Ok, what is the best way to prevent Injectors from clogging here then? I use only Costco 93 Octane top tier fuel. I have every fill up receipt since day 1.
Just your basic maintenance... the occasional fuel injector cleaner (I've always liked Chevron Techron). On the off chance that an injector does clog, and on the off-off-chance that it doesn't free up with a good cleaning, a new injector is $65, and takes all of 15 minutes to install - no big deal. And like I said before, a clogged injector doesn't do any engine damage - that cylinder just doesn't get any fuel, and you get a misfire. It's only when an injector sticks open and leaks fuel into the cylinder while you're parked overnight, filling the combustion chamber with enough liquid fuel to hydro lock the engine, that engine damage occurs.
In the OP's case, I have no doubt the dealership is the one who damaged the engine when they tried getting it to start. Even at wide-open, 100% duty cycle, an injector can't flow enough fuel to hydro lock a cylinder when the engine's running... it just sprays raw fuel throughout the various cycles, dumping that fuel through the exhaust, and creating quite a smoke show, as the OP found. It's not good for the cats, but that's a different issue. When the OP shut the truck down, the pressure in the fuel rail bled down through the stuck injector, dumping the contents of the fuel rail into the cylinder.
All the tech had to do, before starting it, was pull the codes. He'd see the misfire code(s), and say to himself, "self - these misfires, combined with the owner's statement of rough idle and smoke, could point to a stuck fuel injector. Let me pull the plug on the misfiring cylinder, and have a quick peek." But that requires a level of thought and experience sorely lacking in most parts changers these days.

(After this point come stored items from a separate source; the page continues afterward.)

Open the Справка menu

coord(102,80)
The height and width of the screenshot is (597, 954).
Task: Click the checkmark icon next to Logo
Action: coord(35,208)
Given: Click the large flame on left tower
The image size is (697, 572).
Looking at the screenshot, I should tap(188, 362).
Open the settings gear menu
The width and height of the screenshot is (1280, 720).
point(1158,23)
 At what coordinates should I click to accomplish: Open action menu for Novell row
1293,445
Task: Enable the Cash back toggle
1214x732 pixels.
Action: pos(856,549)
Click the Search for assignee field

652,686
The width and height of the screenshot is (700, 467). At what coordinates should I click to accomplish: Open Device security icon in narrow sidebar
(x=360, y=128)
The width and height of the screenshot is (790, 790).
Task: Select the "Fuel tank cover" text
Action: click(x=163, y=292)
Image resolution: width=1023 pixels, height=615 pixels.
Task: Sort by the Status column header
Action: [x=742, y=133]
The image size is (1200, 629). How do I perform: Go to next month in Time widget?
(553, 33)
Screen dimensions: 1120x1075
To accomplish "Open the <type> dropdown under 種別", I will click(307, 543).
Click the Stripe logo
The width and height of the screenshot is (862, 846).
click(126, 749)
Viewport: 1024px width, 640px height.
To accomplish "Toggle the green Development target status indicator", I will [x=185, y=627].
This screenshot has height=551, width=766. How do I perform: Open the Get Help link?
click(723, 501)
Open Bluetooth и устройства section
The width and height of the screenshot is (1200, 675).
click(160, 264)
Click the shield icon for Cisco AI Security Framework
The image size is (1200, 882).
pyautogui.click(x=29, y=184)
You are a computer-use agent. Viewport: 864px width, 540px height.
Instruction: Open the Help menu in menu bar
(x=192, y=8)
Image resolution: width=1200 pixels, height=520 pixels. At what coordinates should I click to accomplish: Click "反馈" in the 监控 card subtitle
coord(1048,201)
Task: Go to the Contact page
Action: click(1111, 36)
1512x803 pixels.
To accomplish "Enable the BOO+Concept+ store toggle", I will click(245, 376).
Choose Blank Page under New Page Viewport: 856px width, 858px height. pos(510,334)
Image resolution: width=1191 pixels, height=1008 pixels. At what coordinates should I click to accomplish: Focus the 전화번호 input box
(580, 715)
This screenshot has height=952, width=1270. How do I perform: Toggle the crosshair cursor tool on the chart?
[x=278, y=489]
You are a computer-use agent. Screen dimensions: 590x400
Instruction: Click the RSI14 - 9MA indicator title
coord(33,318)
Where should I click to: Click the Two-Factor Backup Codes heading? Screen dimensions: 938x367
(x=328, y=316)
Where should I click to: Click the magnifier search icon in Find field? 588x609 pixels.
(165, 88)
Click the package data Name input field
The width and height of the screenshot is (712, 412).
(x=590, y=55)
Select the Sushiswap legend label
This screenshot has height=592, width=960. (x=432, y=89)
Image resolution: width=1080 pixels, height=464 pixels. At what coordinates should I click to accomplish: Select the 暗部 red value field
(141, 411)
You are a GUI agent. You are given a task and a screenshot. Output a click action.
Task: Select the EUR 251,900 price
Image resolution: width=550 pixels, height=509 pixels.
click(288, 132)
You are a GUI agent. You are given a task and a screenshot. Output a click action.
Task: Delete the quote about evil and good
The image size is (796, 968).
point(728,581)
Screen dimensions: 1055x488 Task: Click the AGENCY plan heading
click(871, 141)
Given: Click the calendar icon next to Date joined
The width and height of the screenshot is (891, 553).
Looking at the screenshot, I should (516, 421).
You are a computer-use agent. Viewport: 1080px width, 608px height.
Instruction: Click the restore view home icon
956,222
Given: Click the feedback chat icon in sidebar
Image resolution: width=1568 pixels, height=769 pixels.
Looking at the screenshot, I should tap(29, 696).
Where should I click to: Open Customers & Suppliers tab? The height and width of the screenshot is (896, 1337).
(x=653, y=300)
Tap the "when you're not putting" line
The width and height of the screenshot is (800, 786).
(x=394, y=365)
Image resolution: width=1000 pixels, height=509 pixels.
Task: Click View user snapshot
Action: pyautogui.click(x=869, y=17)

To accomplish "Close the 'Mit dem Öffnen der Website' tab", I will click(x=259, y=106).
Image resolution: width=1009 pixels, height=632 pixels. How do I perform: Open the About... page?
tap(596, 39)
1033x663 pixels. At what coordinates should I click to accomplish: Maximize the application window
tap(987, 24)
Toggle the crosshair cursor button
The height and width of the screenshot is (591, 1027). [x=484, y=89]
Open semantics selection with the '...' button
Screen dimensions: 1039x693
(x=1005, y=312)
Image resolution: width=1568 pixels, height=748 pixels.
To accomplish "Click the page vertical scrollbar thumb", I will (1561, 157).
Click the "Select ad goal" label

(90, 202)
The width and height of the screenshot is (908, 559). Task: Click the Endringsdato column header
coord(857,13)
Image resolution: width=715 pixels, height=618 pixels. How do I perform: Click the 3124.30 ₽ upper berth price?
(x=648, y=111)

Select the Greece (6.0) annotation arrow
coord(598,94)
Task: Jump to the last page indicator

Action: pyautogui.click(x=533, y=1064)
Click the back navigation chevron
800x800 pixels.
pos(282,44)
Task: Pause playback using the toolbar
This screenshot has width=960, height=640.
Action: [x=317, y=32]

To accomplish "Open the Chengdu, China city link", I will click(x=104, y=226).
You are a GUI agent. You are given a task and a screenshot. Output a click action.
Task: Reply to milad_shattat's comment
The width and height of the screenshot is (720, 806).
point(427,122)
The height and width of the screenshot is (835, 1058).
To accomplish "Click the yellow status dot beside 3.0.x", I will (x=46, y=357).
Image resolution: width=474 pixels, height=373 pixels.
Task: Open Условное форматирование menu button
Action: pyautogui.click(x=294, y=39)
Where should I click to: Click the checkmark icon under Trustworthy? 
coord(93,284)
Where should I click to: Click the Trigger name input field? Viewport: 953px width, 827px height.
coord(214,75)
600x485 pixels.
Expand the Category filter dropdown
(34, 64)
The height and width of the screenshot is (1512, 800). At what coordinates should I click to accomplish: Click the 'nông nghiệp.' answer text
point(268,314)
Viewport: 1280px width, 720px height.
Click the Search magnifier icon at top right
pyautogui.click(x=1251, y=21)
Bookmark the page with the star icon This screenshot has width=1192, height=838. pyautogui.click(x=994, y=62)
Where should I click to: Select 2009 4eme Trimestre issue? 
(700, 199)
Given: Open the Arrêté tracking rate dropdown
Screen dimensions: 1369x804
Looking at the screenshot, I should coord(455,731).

I know - coulda shoulda woulda, hindsight 20/20 and all that... but I just have this image in my mind of a couple of parts monkeys flogging and abusing the truck without much of a clue as to what they were doing, until the damage was well and truly done - then just staring at each other and grunting cluelessly, like when the cave men discovered the discarded Coke bottle in "The Gods Must Be Crazy".